WORK TO BE COMPLETED = Rewrite the records as a numbered list, from the start through the line containing "Action: coord(465,80)", inclusive, skipping blank lines. Leave out the pictures.

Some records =

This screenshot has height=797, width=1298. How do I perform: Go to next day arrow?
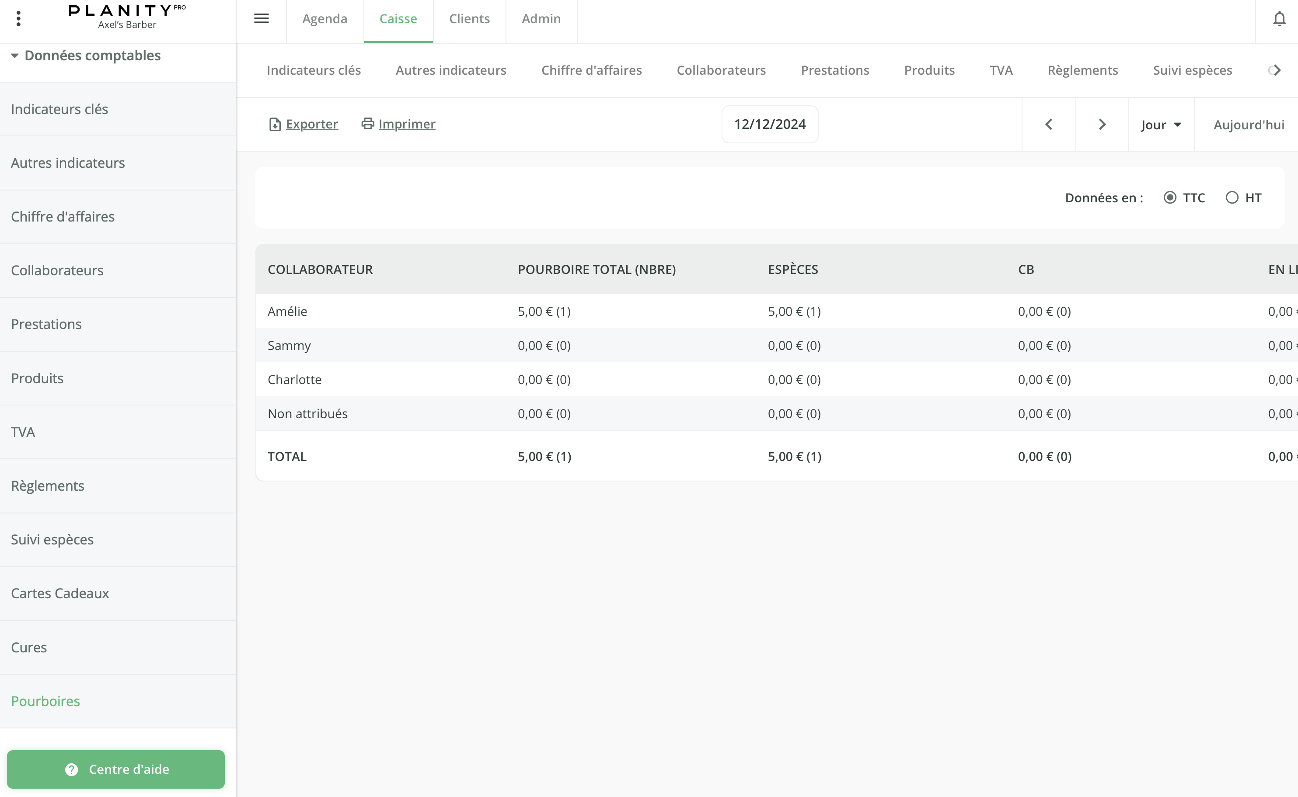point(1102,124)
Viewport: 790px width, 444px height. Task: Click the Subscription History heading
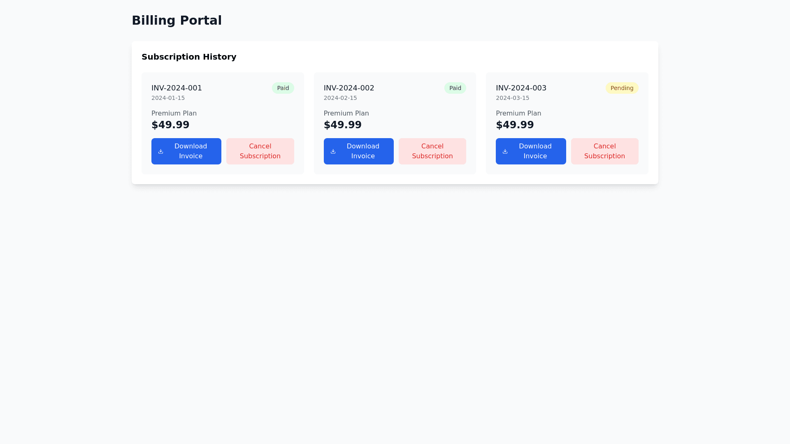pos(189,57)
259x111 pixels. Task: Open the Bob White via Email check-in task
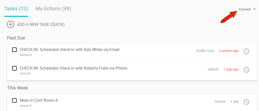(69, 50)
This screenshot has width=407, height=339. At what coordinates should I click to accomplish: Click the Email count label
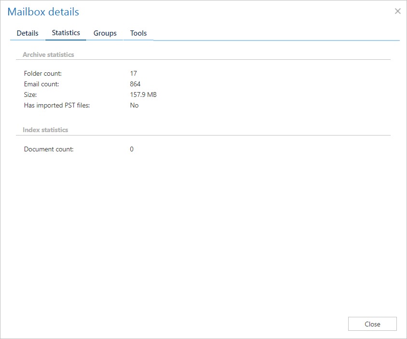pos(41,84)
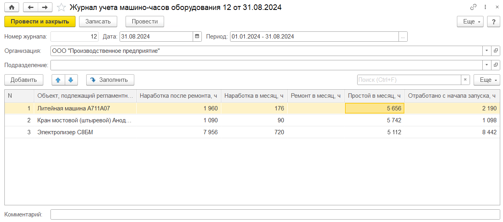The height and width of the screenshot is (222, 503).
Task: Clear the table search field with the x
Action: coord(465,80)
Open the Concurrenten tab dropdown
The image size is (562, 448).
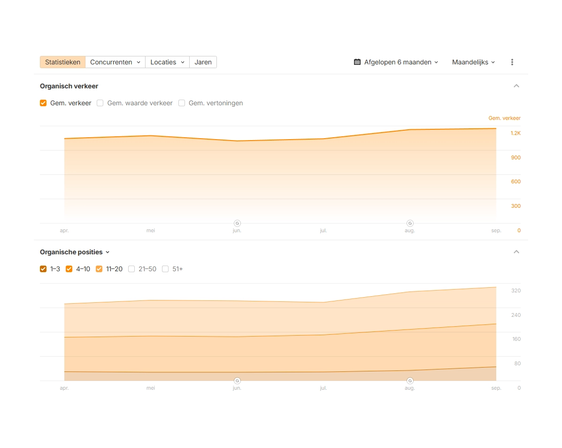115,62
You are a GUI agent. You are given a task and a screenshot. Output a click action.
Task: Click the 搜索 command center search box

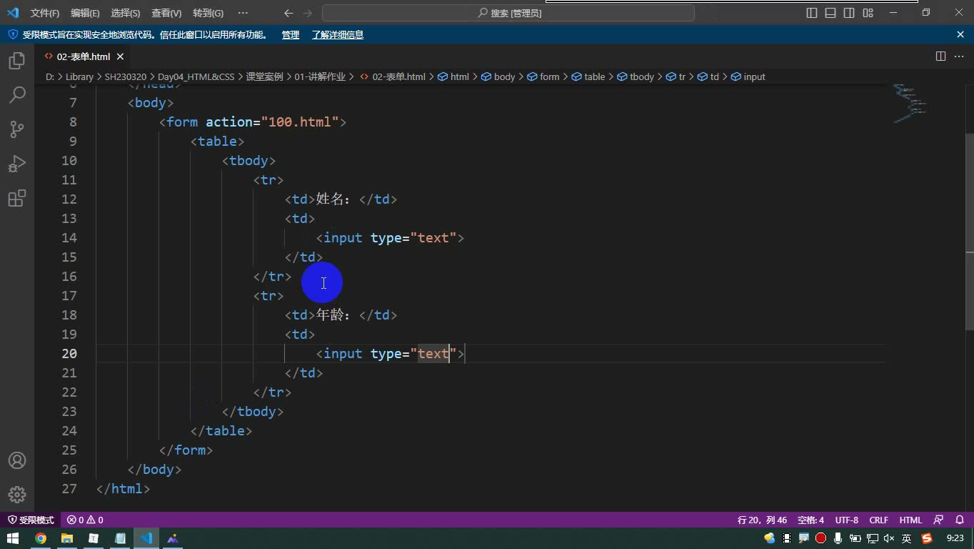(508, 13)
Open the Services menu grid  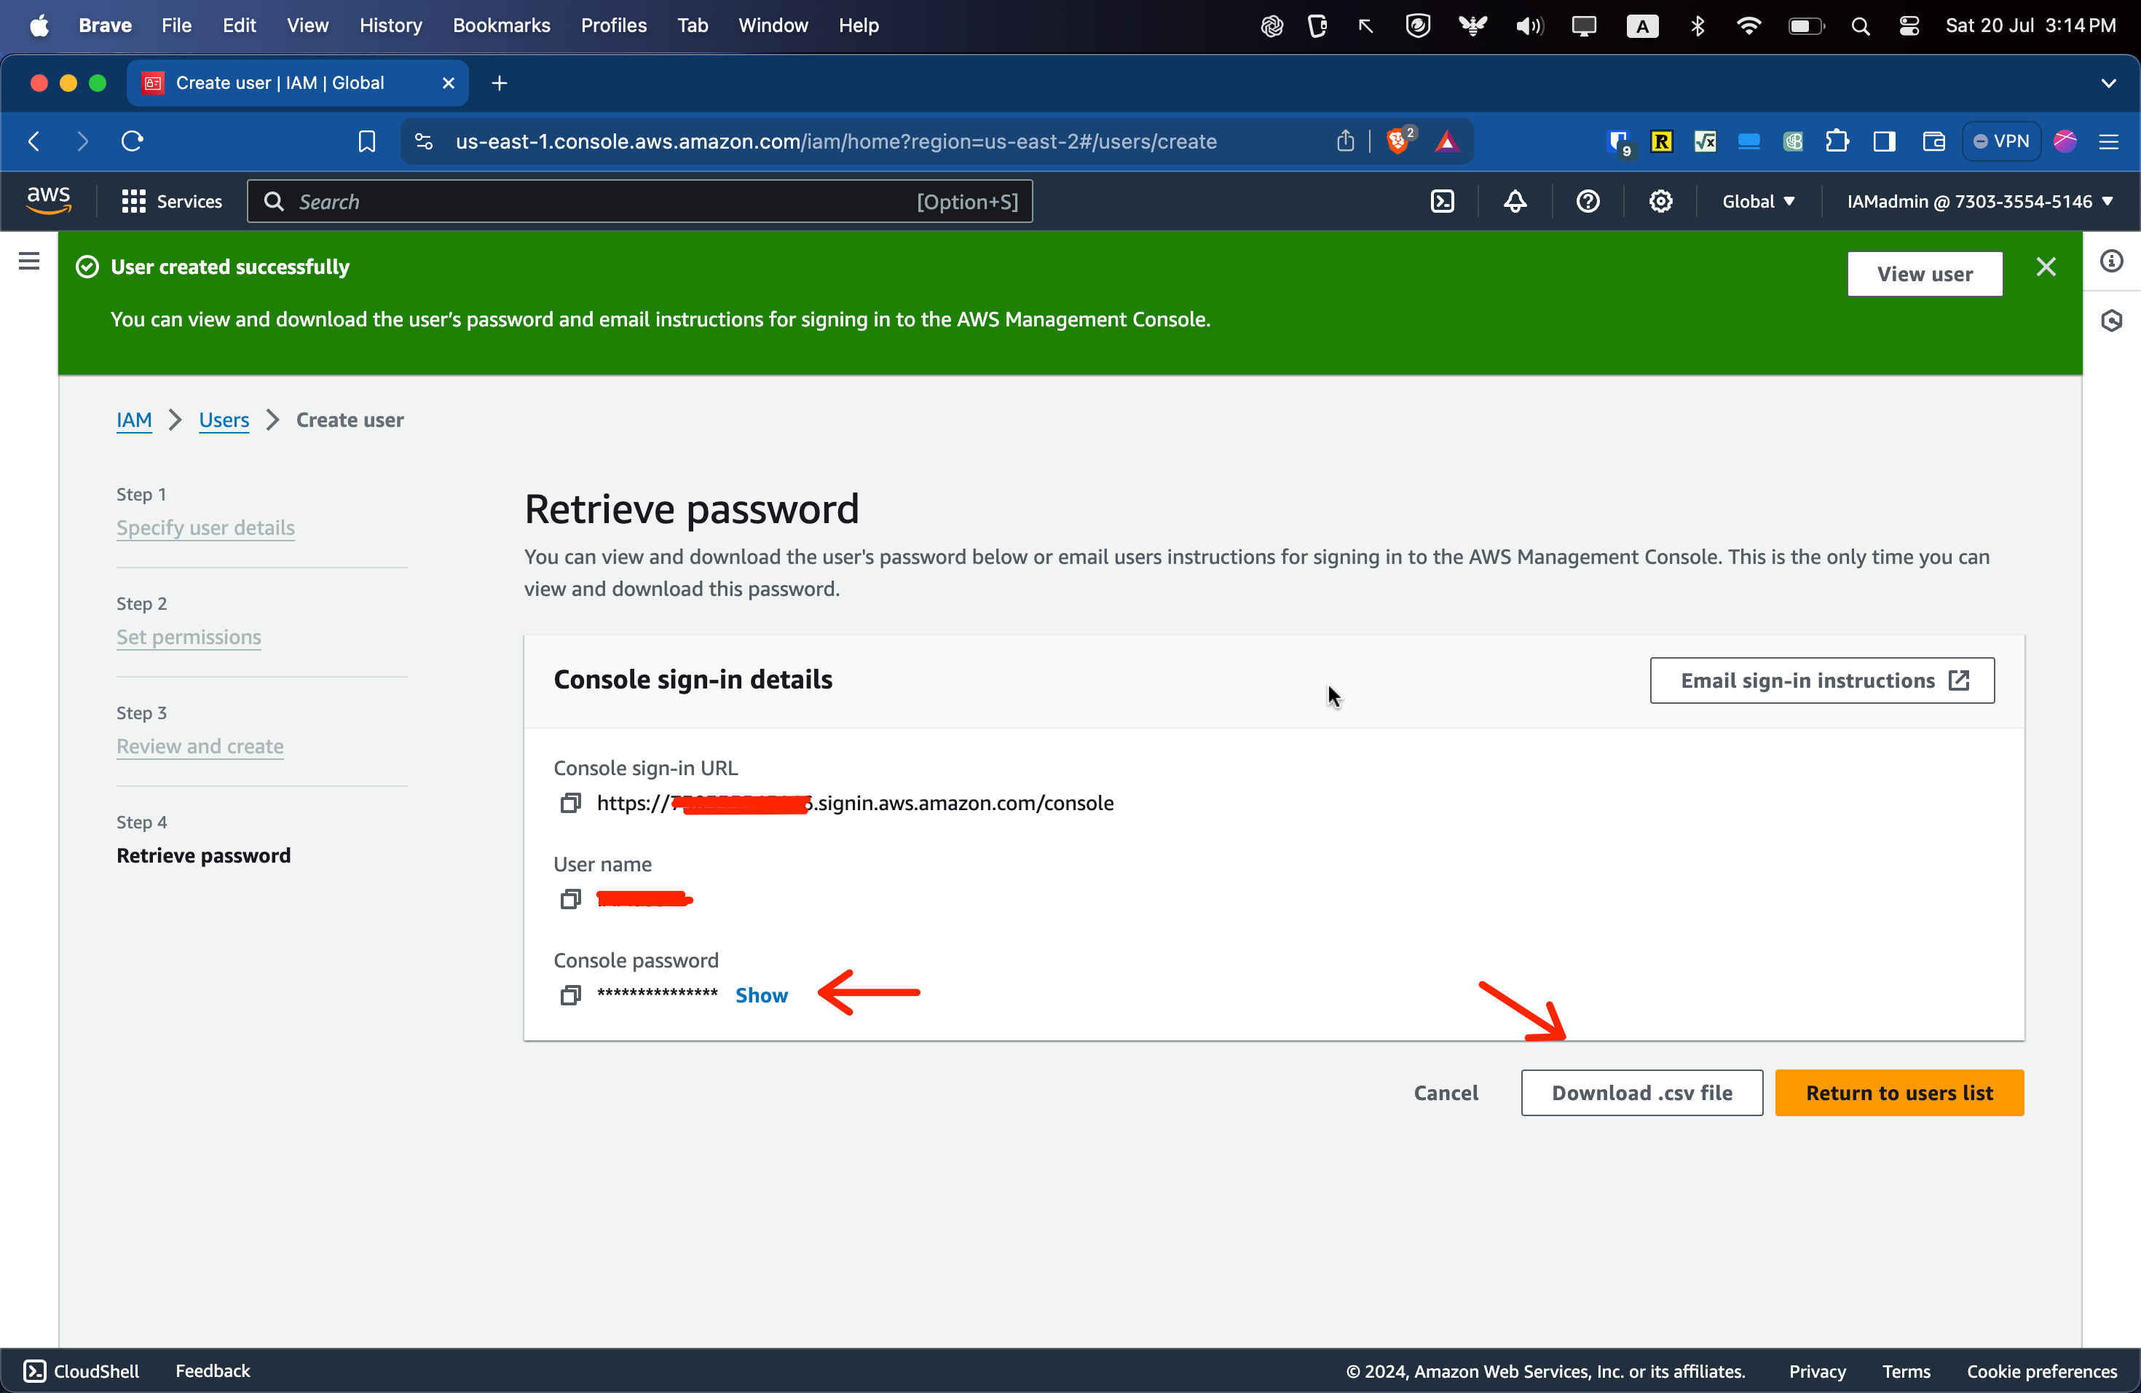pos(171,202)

PROBLEM SOLUTION =
1. This screenshot has height=797, width=1298. How do I perform: Go to next day arrow?
2. point(1102,124)
3. Viewport: 790px width, 444px height. Task: Click the Subscription History heading
4. pos(189,57)
5. 259x111 pixels. Task: Open the Bob White via Email check-in task
6. (69, 50)
7. This screenshot has width=407, height=339. At what coordinates should I click to accomplish: Click the Email count label
8. pos(41,84)
9. The height and width of the screenshot is (222, 503).
10. Task: Clear the table search field with the x
11. Action: coord(465,80)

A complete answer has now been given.